La terreur du râteau

On l’appelle crampe, veste, râteau, vent, stop, bûche, gamelle. Sa seule pensée pétrifie les hommes, eux sur lesquels est censés reposer tout devoir d’action en matière de séduction…
Cet article se place dans un contexte bien spécifique, celui des relations de séduction hétérosexuelles au sein d’une société viriarcale, où le devoir d’initier une relation repose tout entier sur les larges épaules de l’homme. L’homme qui, du coup, se prend les râteaux. Et ça, l’homme, il déteste. Pire, ça le terrifie… Pourquoi?

Vous connaissez cette histoire? Ils se sont rencontrés. Ils se plaisaient. Ils sont allés au restau. Ils ont dansé. Ils ont dansé de très près. Ils ont flirté. Un peu plus tard dans la soirée, ils se sont isolés tous les deux. Un silence est passé, vaguement géné. Puis rien. Ils se sont dit au revoir et chacun est rentré chez soi.
Elle s’attendait à ce qu’il l’embrasse. Il a pensé qu’elle devait sans doute s’attendre à ce qu’il l’embrasse, mais il n’en était pas tout à fait certain. Le temps qu’il se décide à faire quelque chose, le charme était rompu. Il a fallu se quitter, maladroitement, un peu froidement. Probablement il se sent bête. Souvent, elle est un peu vexée.

Longtemps, je me suis demandée: pourquoi cette peur du râteau?
« Tu ne comprends pas », m’a-t-on dit. « c’est terrible de se prendre un râteau ».
Je continuais à penser que ce n’était terrible que parce qu’ils considéraient cela comme terrible. Je pensais que cela faisait partie du jeu. Vous savez, celui dont personne ne choisir les règles: il propose, elle dispose. Il y aurait beaucoup à dire sur l’inhibition de la sexualité des femmes qui empêche à celles-ci de proposer, ou même de communiquer efficacement leur désir. Il y aurait beaucoup à dire aussi sur ce système de valeurs viriarcal, privilégiant l’action et l’audace, qui pousse les hommes à « proposer » le plus possible et floute parfois un peu la limite entre proposer et imposer. Mais laissons cela pour le moment.

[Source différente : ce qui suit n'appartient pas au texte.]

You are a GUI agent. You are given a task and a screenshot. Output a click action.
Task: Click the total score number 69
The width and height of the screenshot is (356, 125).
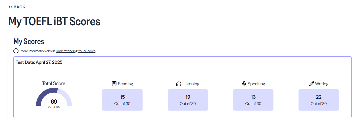[54, 102]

Bien sur, on peut apprendre à gérer la peur du râteau. Tout homme ne se sent pas profondément anéanti parce qu’il vient de se manger un méchant vent en essayant d’embrasser une femme. Tout dépend de sa fragilité psychologique, de son amour-propre, de son expérience, des relations qu’il entretenait avec la personne, de ce qu’il en espérait, de la façon dont les choses se sont déroulées. Tout dépend de plein de choses.
Je sais que les sargeurs et autres PUA, cette bande de clowns du viriarcat moderne, mettent la peur du râteau sur le compte de l’inexpérience, du manque d’estime de soi, et arguent que l’on peut parfaitement affronter cette peur jusqu’à la faire disparaître. A vrai dire, ils n’ont pas tort sur toute la ligne. L’un des rares mérites de la « sarge » et de toutes ces théories sur la séduction (souvent fumeuses), c’est de permettre à certains hommes de passer outre cette peur du râteau, de la relativiser, de prendre du recul par rapport à ce que ça signifie, à ce que ça représente.

Et justement, ça représente beaucoup. Là où l’analyse est tristement limitée, c’est en ce qu’elle attribue la peur du râteau à la simple inexpérience ou au manque d’estime de soi.
Or, il ne suffit pas de s’être pris beaucoup de râteaux pour ne plus en avoir peur, ni d’avoir connu beaucoup de femmes, ni même d’être quelqu’un d’épanoui et de relativement sur de soi. Bien sur, quelqu’un ayant un faible amour-propre vivra plus mal encore cette expérience. Bien sur, les hommes sont inégaux devant la peur du râteau. Mais il existe des gens tout à fait surs d’eux, extravertis, ayant une solide expérience de la vie, qui sont pétrifiés à l’idée d’essuyer un refus. Au point qu’ils choisissent souvent de ne pas agir.
Bien sur, on pourrait légitimement se demander pourquoi c’est toujours aux hommes d’agir dans ce genre de situations, mais ça nous ferait sortir du sujet. Et la question reste en suspens: qu’y a-t-il de si terrible à se prendre un râteau?